By Great White Snark | December 9, 2008
I’d use “placid” to characterize the appearances of most of the Yoda cakes that have appeared on the ‘lectric pages of this here internets blog. And maybe “constipated” for that one guy. But hardly a threatening countenance amongst the bunch. I get more of a nervous tingle from cross-dressing superheroes.
But this one-foot-tall cake from Debbie Goard of San Francisco’s Debbie Does Cakes has got the look of a bastard with an itchy trigger-finger about him.
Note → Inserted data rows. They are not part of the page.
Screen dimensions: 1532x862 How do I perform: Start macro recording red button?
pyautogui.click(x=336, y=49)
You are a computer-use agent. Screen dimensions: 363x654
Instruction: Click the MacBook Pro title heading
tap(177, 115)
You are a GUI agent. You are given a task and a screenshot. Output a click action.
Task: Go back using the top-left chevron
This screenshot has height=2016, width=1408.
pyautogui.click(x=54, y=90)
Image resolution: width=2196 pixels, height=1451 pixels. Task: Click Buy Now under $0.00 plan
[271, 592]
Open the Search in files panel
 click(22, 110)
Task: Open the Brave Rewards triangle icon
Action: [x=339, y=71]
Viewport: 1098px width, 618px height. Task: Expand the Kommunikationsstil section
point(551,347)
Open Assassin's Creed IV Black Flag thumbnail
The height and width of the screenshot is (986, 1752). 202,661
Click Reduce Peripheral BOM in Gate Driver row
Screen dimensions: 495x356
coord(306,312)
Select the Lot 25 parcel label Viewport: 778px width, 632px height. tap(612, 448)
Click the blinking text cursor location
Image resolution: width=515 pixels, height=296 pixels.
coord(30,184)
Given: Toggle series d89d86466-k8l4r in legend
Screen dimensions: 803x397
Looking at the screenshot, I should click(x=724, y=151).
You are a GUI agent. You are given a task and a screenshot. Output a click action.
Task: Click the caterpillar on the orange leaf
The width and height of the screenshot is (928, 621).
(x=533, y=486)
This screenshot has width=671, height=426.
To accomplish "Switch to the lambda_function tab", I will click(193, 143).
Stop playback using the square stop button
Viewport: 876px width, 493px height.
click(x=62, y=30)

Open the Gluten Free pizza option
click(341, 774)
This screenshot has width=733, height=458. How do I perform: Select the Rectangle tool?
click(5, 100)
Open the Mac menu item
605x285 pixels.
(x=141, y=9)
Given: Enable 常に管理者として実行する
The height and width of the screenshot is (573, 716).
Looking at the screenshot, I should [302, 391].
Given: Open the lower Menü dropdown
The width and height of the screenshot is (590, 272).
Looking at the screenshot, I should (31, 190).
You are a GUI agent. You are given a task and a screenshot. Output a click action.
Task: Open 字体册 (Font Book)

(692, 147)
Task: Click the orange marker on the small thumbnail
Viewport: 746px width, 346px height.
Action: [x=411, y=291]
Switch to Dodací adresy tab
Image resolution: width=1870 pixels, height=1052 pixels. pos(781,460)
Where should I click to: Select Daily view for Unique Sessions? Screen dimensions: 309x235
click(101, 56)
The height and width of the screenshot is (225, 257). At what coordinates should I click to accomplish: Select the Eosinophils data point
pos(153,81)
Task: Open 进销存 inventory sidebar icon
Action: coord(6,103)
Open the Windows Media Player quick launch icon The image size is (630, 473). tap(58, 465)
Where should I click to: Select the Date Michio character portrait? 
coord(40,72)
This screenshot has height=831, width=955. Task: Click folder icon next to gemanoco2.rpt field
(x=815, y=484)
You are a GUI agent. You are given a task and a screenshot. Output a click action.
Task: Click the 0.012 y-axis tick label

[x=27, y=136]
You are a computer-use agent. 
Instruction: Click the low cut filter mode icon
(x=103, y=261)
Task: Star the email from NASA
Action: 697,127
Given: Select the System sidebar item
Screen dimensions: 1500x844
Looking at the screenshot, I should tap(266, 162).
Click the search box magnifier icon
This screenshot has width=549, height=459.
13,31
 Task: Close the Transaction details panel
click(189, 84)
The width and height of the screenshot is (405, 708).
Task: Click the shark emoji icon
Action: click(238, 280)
Back in July I was asked by Google to take part in an auction for the PBS tv [kids' cooking] show DOOF. Jessie Leong of San Mateo won and decided to use the gift certificate she won for Kevin’s 7th birthday. She had seen my Yoda Face cake and asked if I thought I could do Yoda standing.
Really? Did Jessie also specifically request for her seven-year-old a figure with the cold, hard eyes of Clint Eastwood circa Dirty Harry and the slumped shoulders of an angry drunk? And little, clawed Muppet talons primed and ready to reach out and force-choke a suckah?
Yoda’s head was made from rice krispies treats, modelling chocolate and fondant. I made the head a few days in advance. Just doesn’t feel right if I don’t have a disemboweled head staring at me throughout the week, lol!
I know what you mean. I’m the same way about dried squirrel entrails hanging from my rear-view mirror. Everybody’s got their funny little things, I guess!
The body was made up of Rich strawberry cake with a bavarian custard filling. The body was then covered in fondant and airbrushed.
Airbrushed, eh? Like make-up? And Yoda’s a little less intimidating when I know he’s filled with Bavarian custard. I mean… hello, dandy!
Just, you know… don’t tell him I said that.